Return the lines beginning at the one that contains "Image resolution: width=1534" and running to the end of the records, exactly and with nothing else. Omit pictures.

Pixel coordinate grounding data
+---+

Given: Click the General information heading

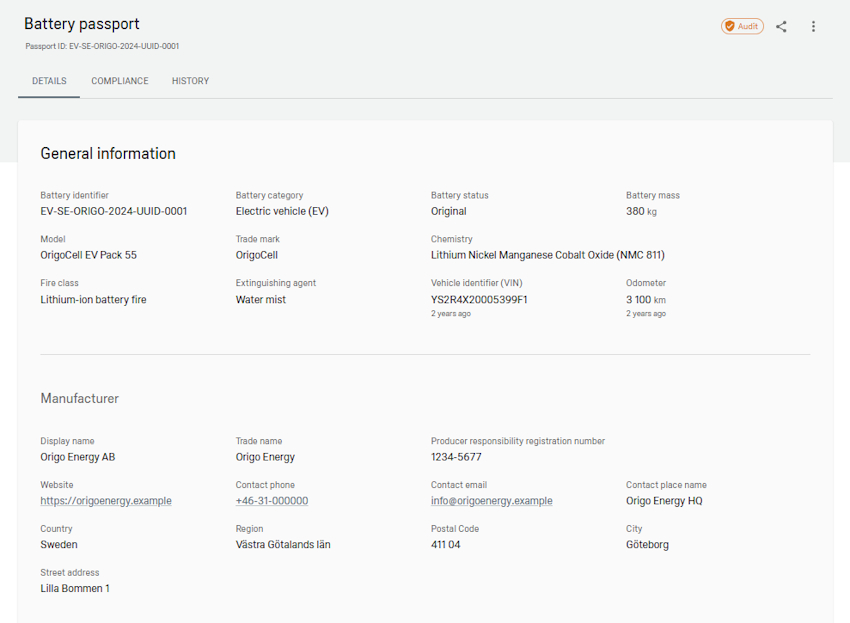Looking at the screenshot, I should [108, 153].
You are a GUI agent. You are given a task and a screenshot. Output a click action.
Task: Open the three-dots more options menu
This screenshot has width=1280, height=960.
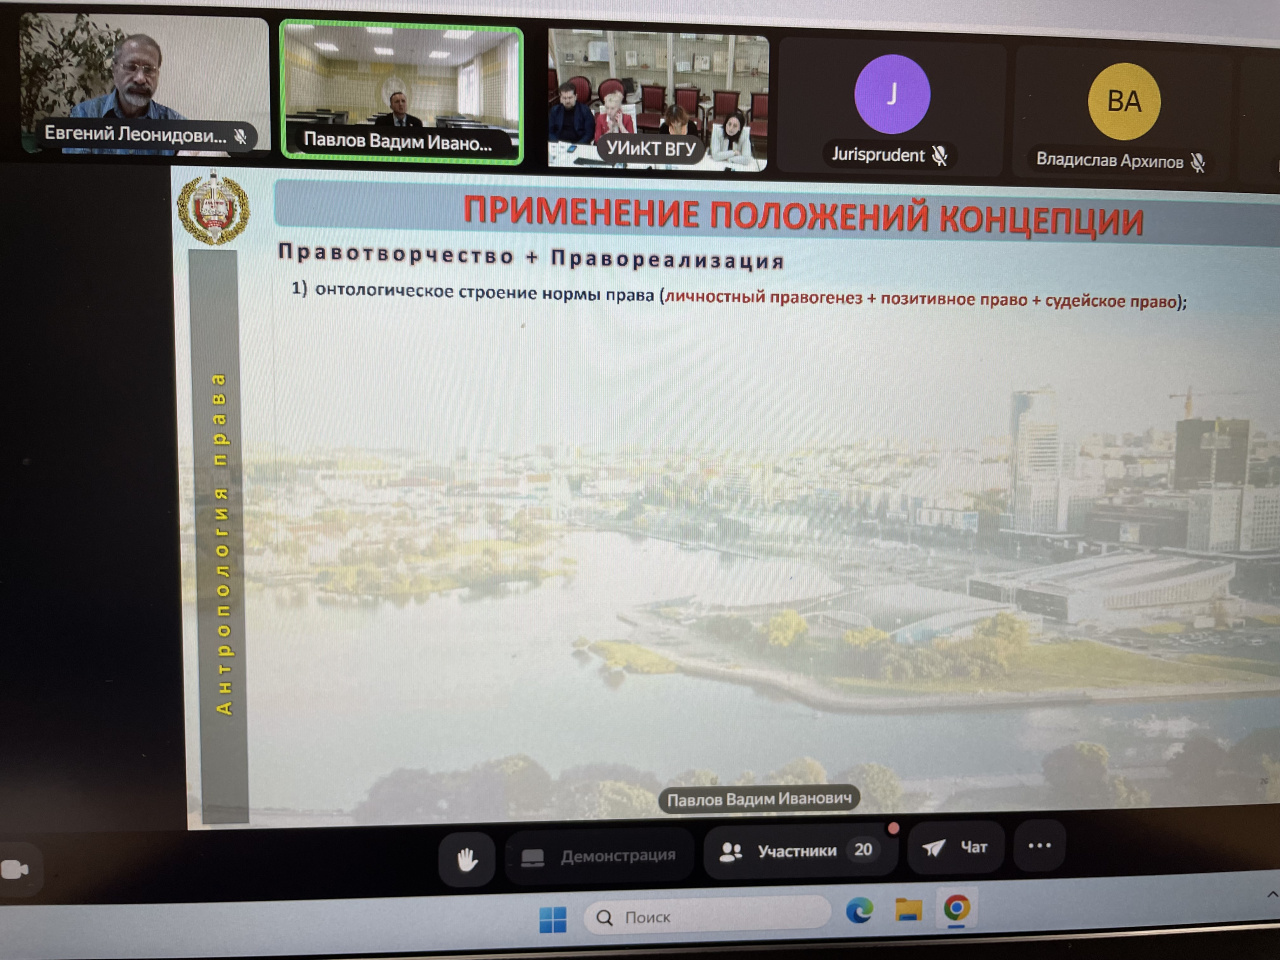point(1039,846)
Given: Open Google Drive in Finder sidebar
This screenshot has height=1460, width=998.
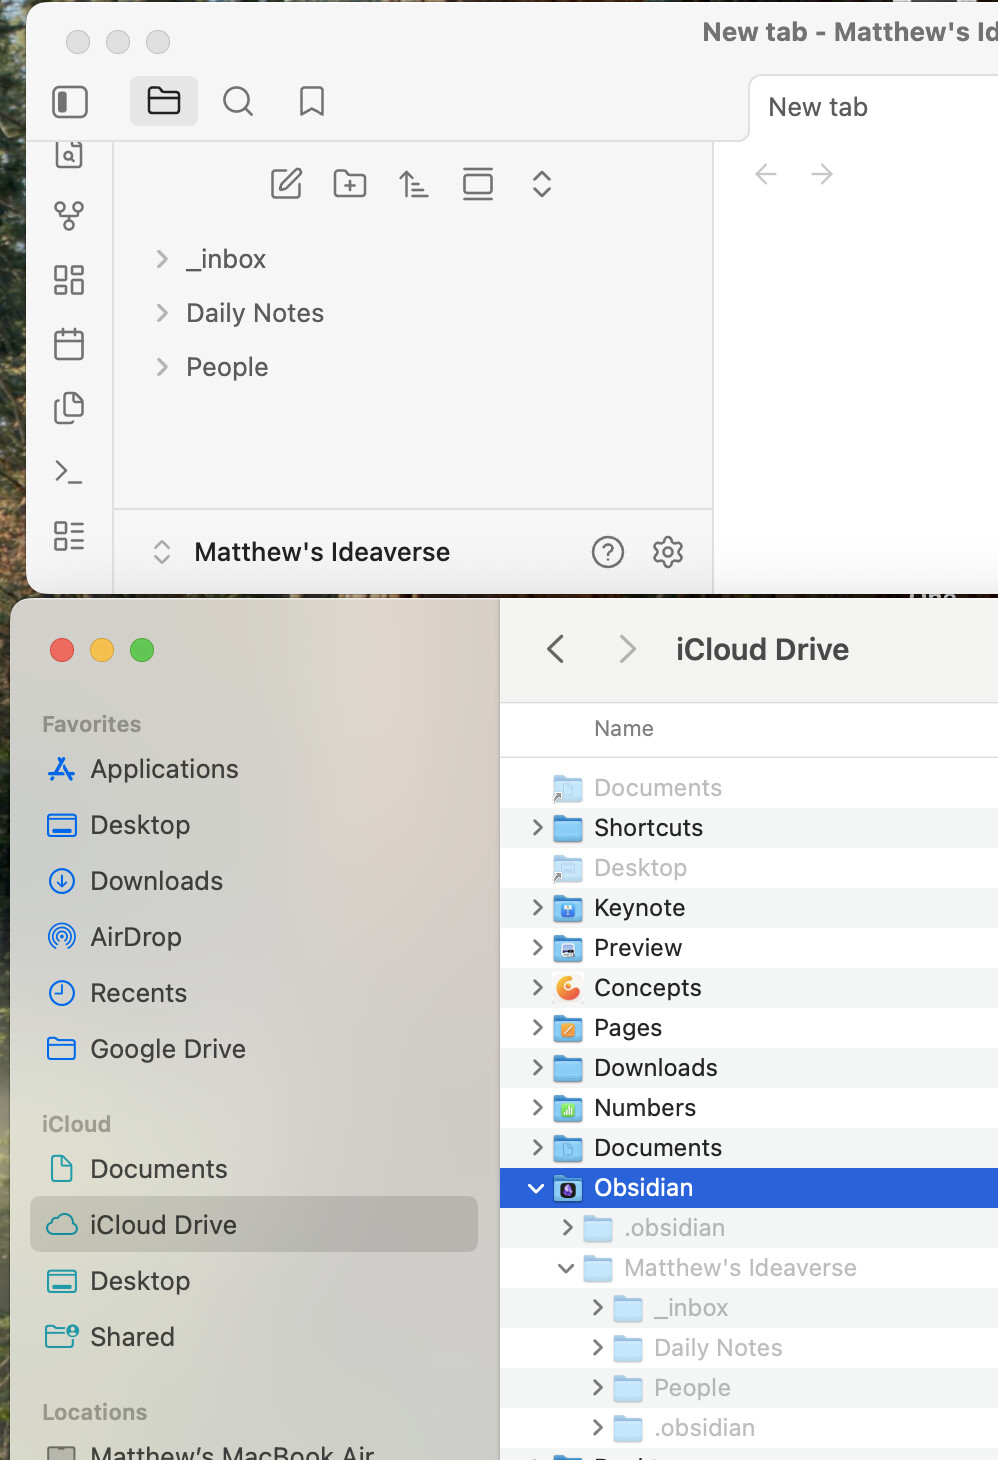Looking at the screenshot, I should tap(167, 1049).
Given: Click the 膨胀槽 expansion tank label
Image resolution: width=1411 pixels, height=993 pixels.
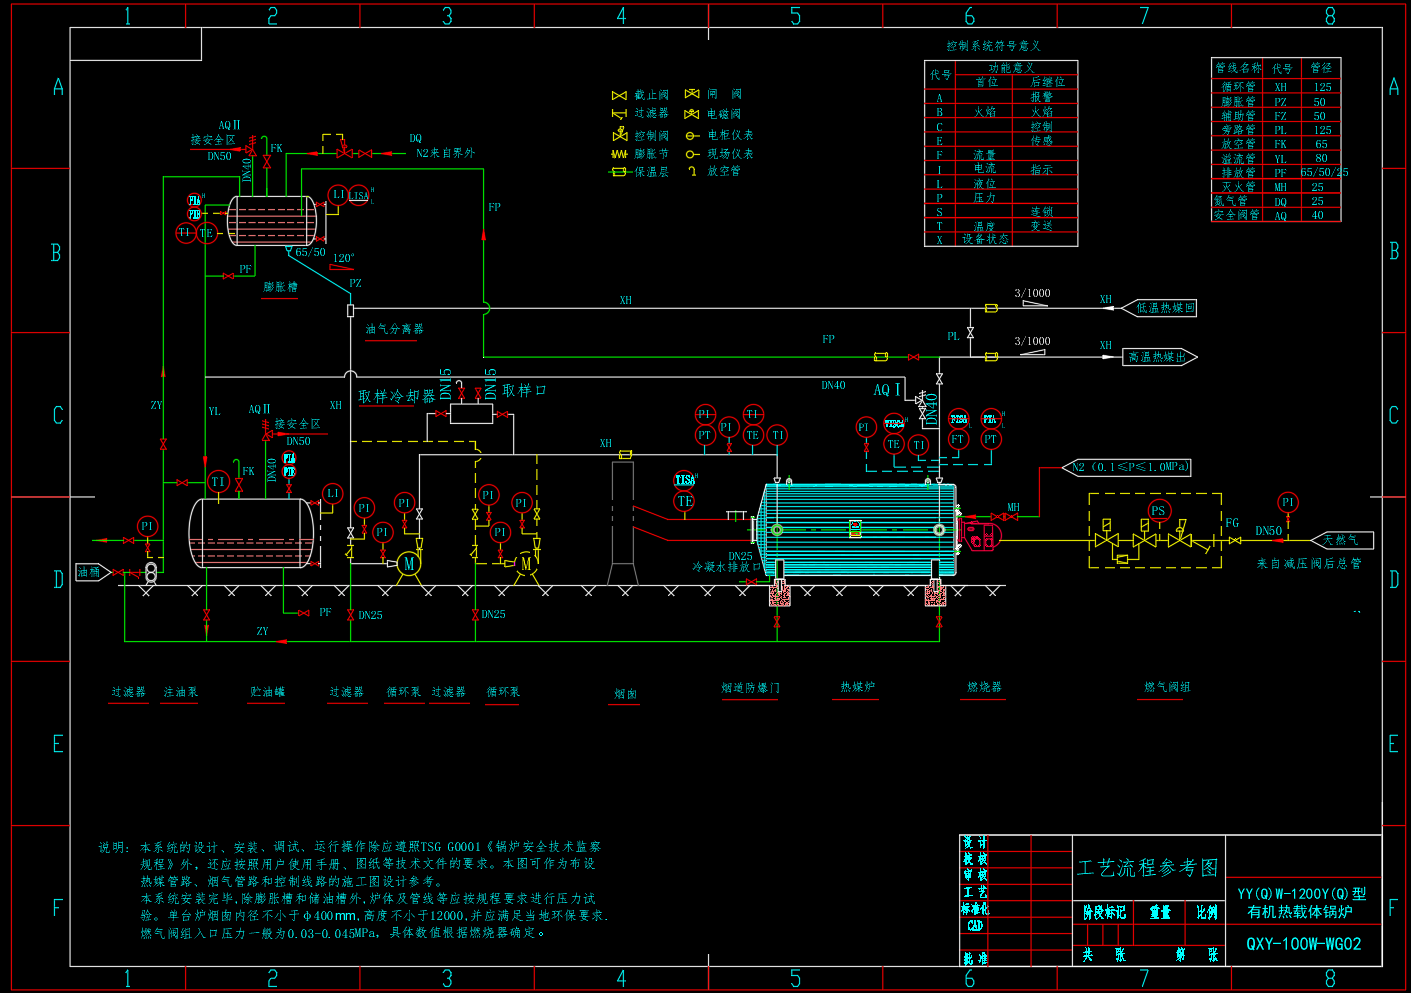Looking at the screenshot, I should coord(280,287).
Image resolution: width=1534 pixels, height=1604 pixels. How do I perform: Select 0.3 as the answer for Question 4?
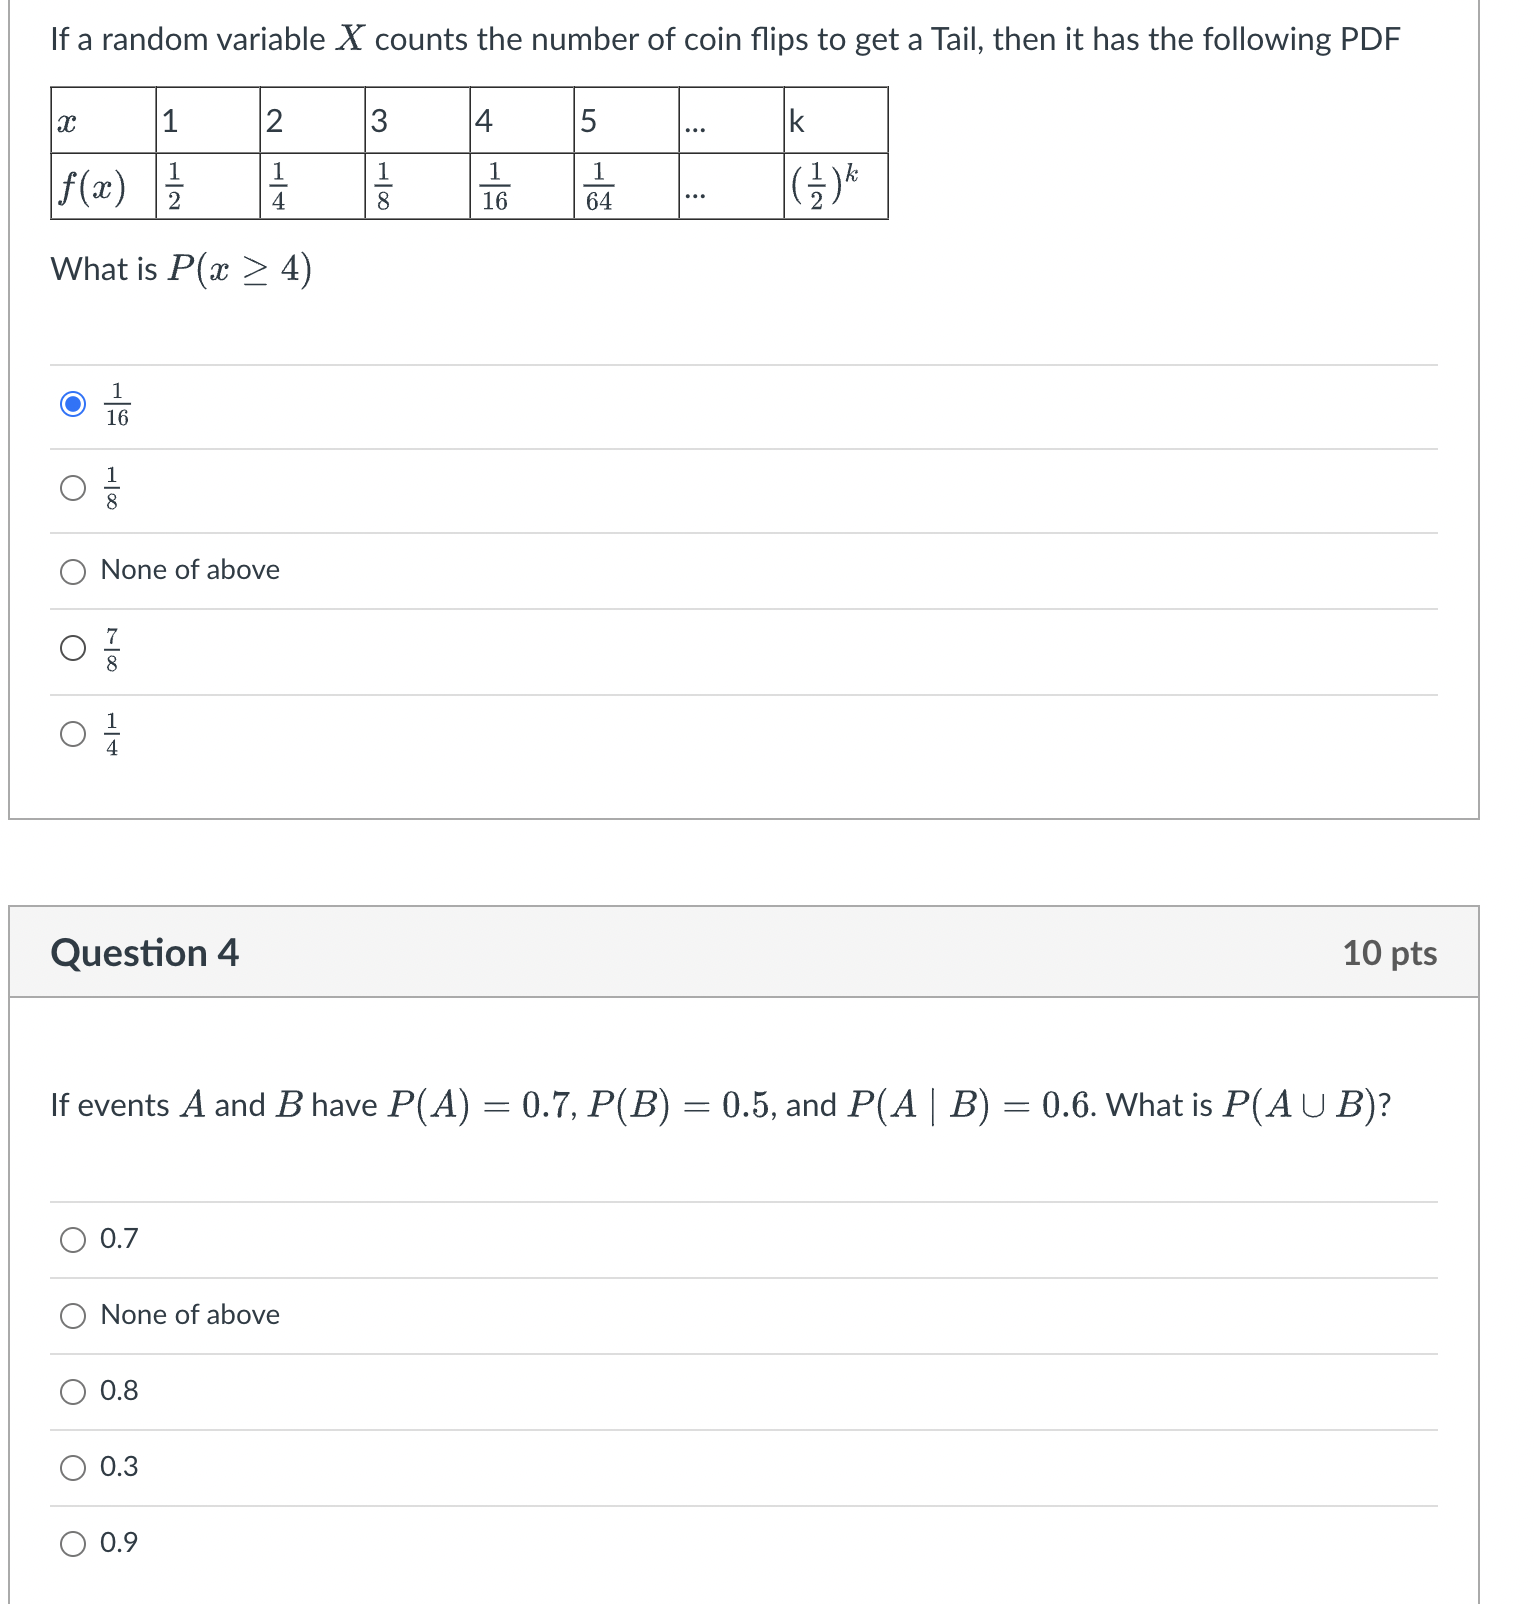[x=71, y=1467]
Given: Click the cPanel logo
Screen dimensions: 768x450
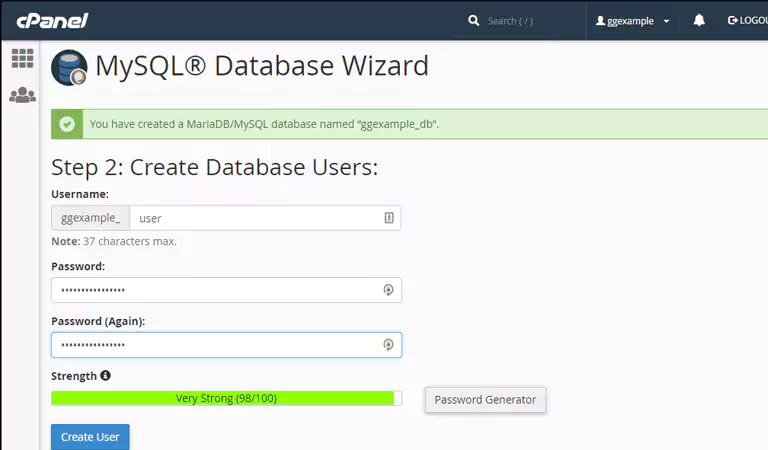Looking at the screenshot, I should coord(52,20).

+---+

Response to the exercise
Image resolution: width=1534 pixels, height=1604 pixels. How do I perform: Select 0.3 as the answer for Question 4?
[x=71, y=1467]
Given: Click the cPanel logo
Screen dimensions: 768x450
Looking at the screenshot, I should coord(52,20).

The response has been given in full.